• _Exercise prompt_
The answer must be every line below that holds the word "GitHub".

------ Records provided ------

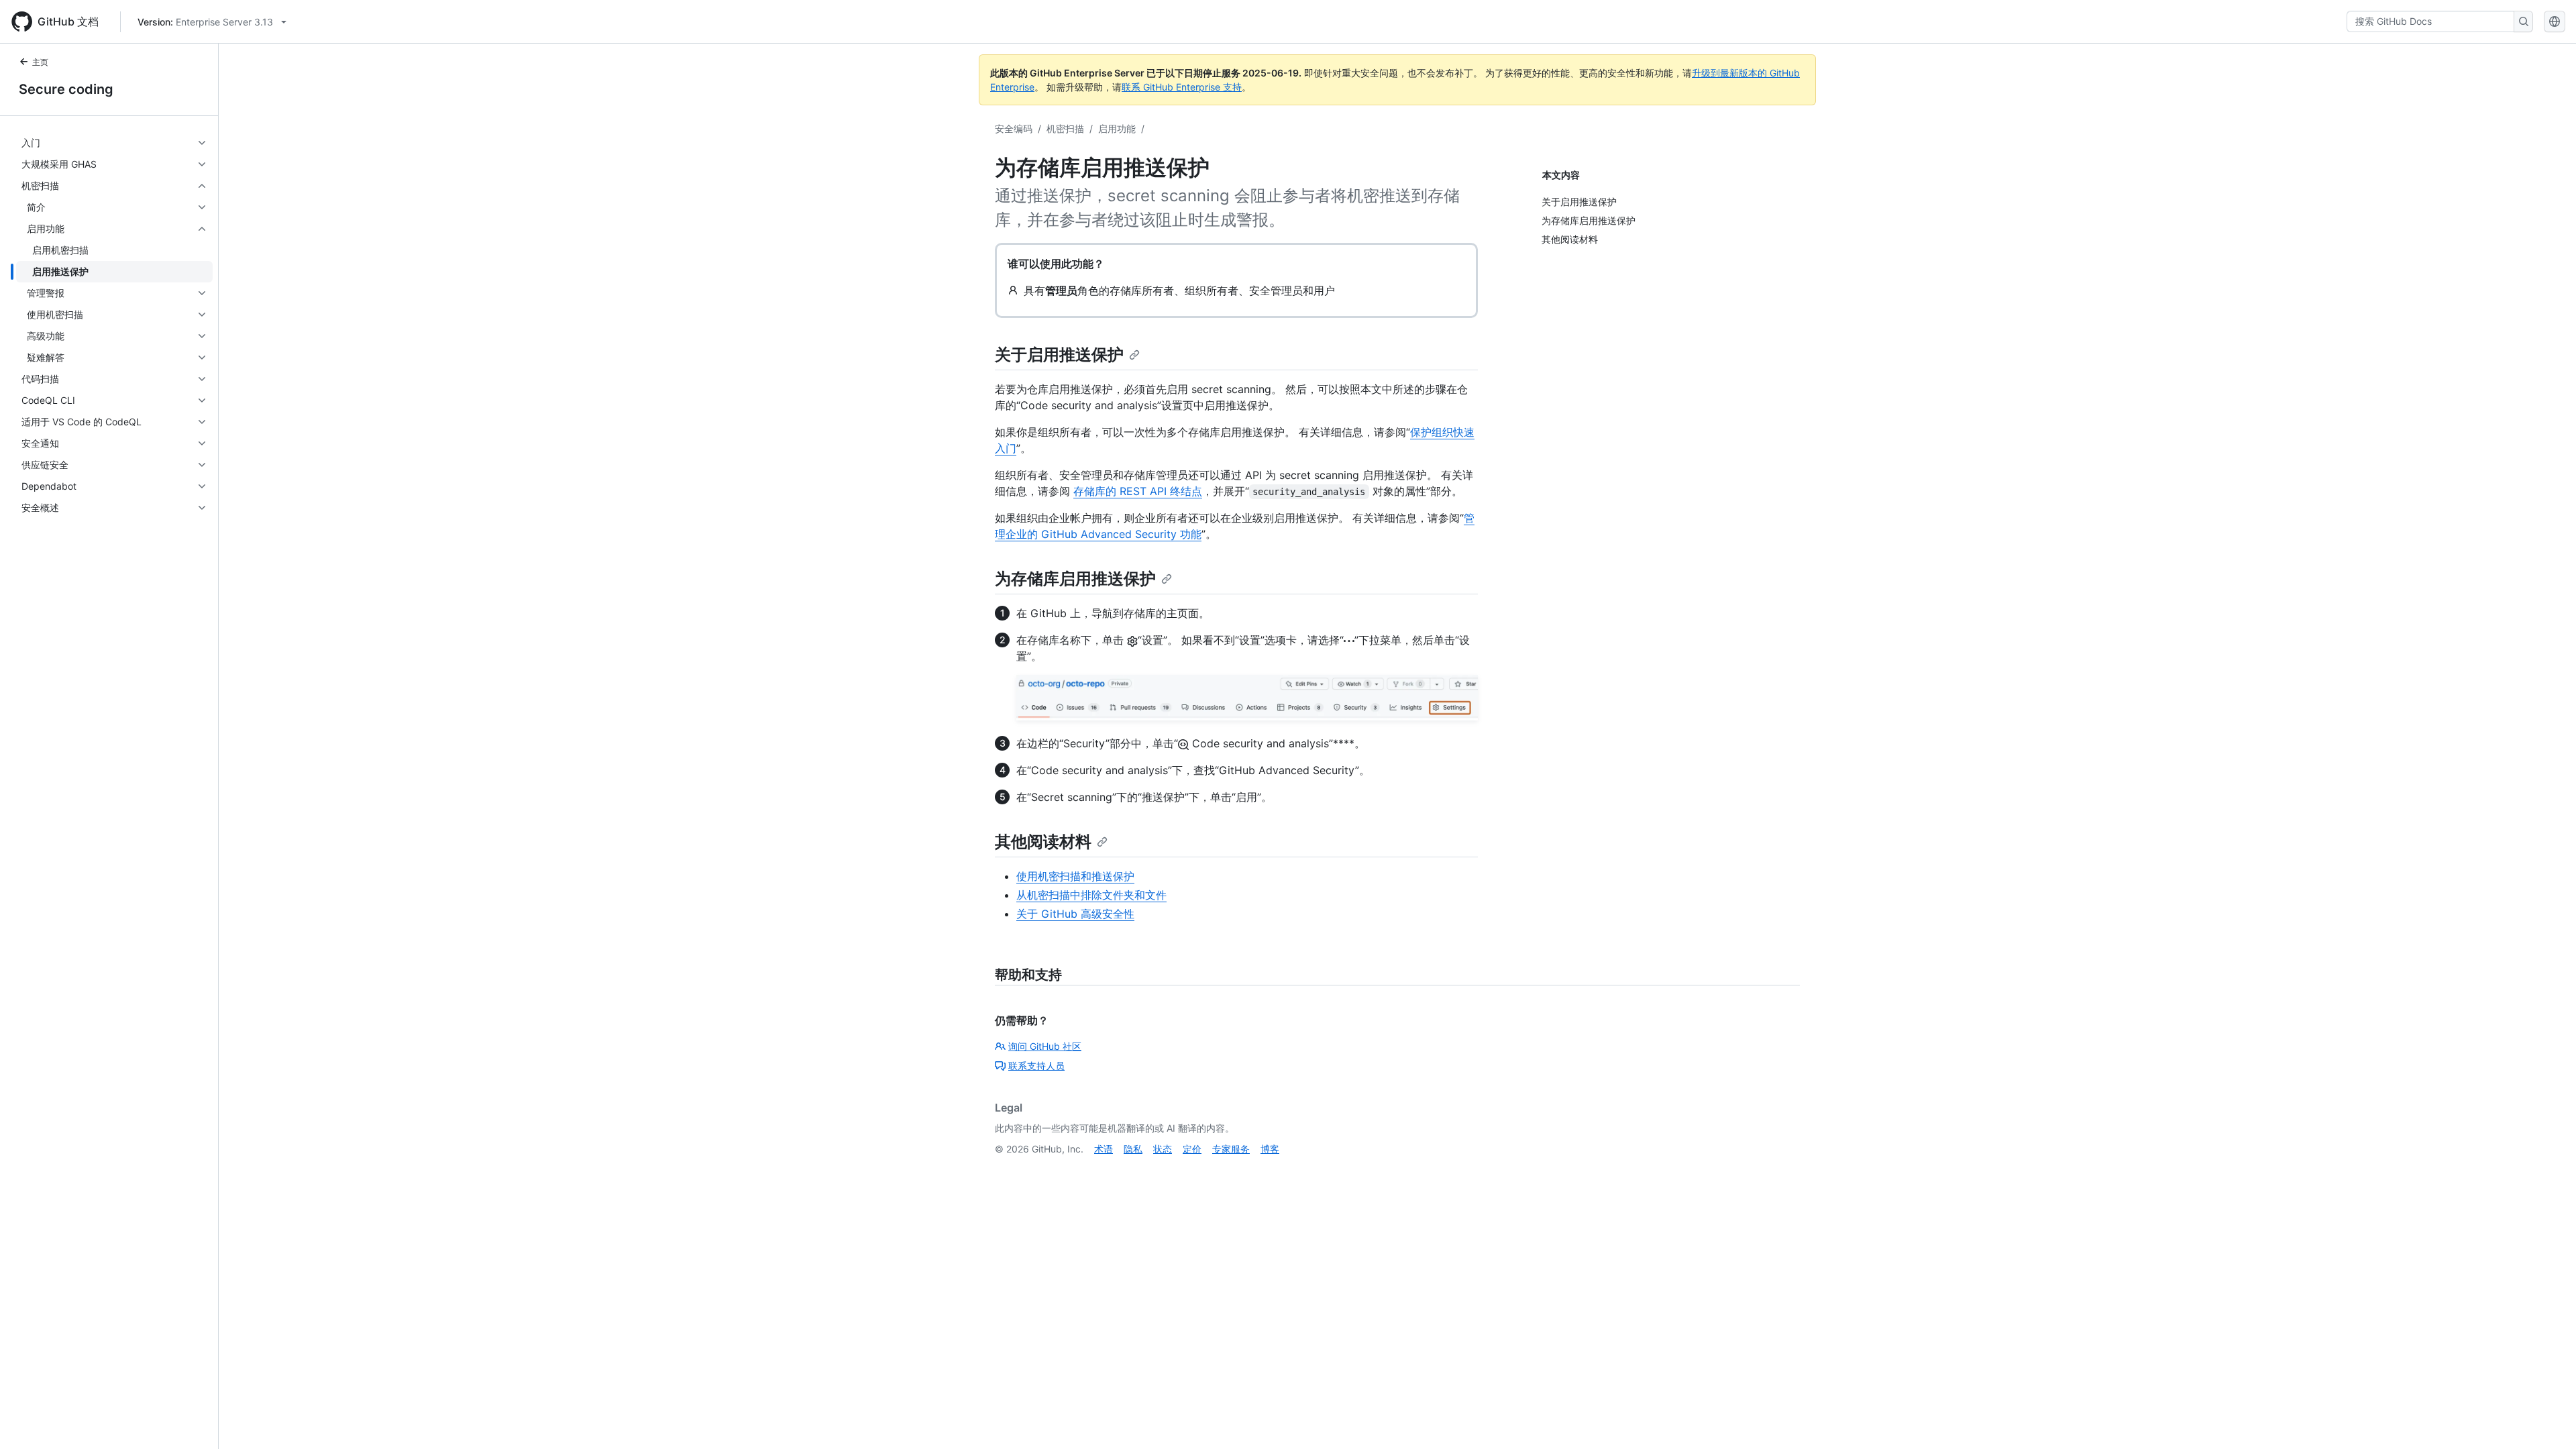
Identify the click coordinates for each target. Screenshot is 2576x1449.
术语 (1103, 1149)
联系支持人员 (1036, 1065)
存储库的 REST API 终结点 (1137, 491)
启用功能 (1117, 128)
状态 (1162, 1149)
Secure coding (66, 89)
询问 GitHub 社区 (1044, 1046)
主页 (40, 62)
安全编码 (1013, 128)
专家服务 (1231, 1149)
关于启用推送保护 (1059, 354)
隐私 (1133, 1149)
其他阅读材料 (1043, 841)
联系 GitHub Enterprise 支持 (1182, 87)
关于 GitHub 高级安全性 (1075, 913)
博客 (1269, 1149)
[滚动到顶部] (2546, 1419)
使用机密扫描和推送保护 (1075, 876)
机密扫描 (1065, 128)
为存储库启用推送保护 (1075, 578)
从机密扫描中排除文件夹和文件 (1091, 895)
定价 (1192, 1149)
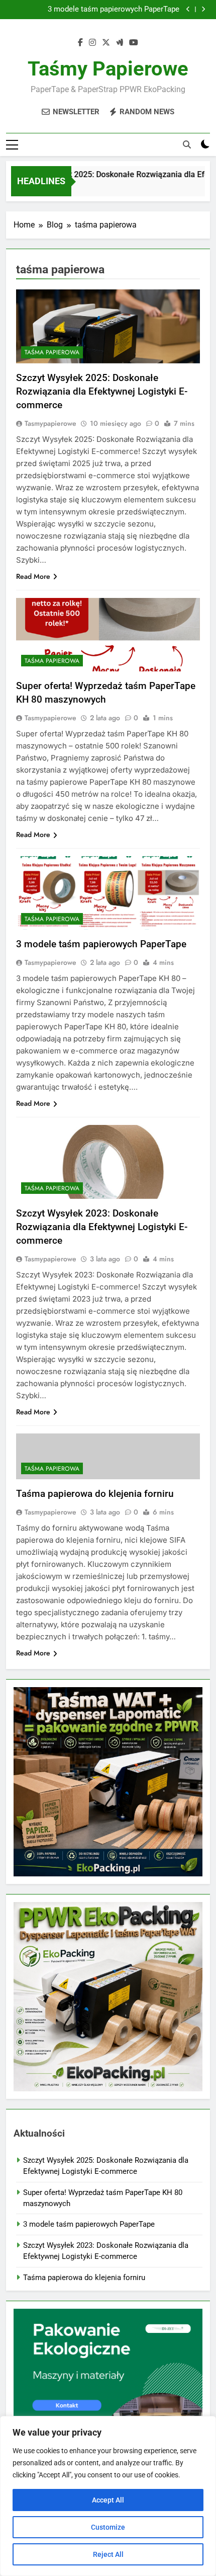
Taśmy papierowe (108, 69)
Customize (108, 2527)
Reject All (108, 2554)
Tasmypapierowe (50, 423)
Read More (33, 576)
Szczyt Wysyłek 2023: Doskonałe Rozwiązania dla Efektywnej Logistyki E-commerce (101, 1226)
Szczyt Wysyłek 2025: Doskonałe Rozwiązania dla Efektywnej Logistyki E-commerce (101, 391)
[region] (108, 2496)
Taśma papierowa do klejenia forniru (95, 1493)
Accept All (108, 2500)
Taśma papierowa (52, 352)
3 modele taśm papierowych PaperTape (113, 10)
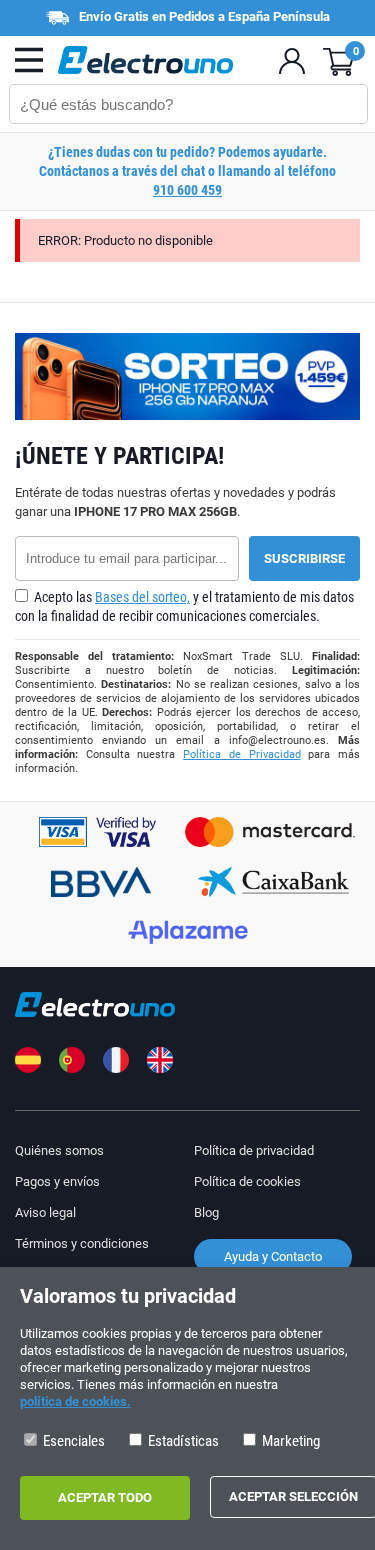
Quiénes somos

------

• _Solution to this problem_
询问 GitHub 社区 (1044, 1046)
联系 GitHub Enterprise 支持 (1182, 87)
关于 GitHub 高级安全性 (1075, 913)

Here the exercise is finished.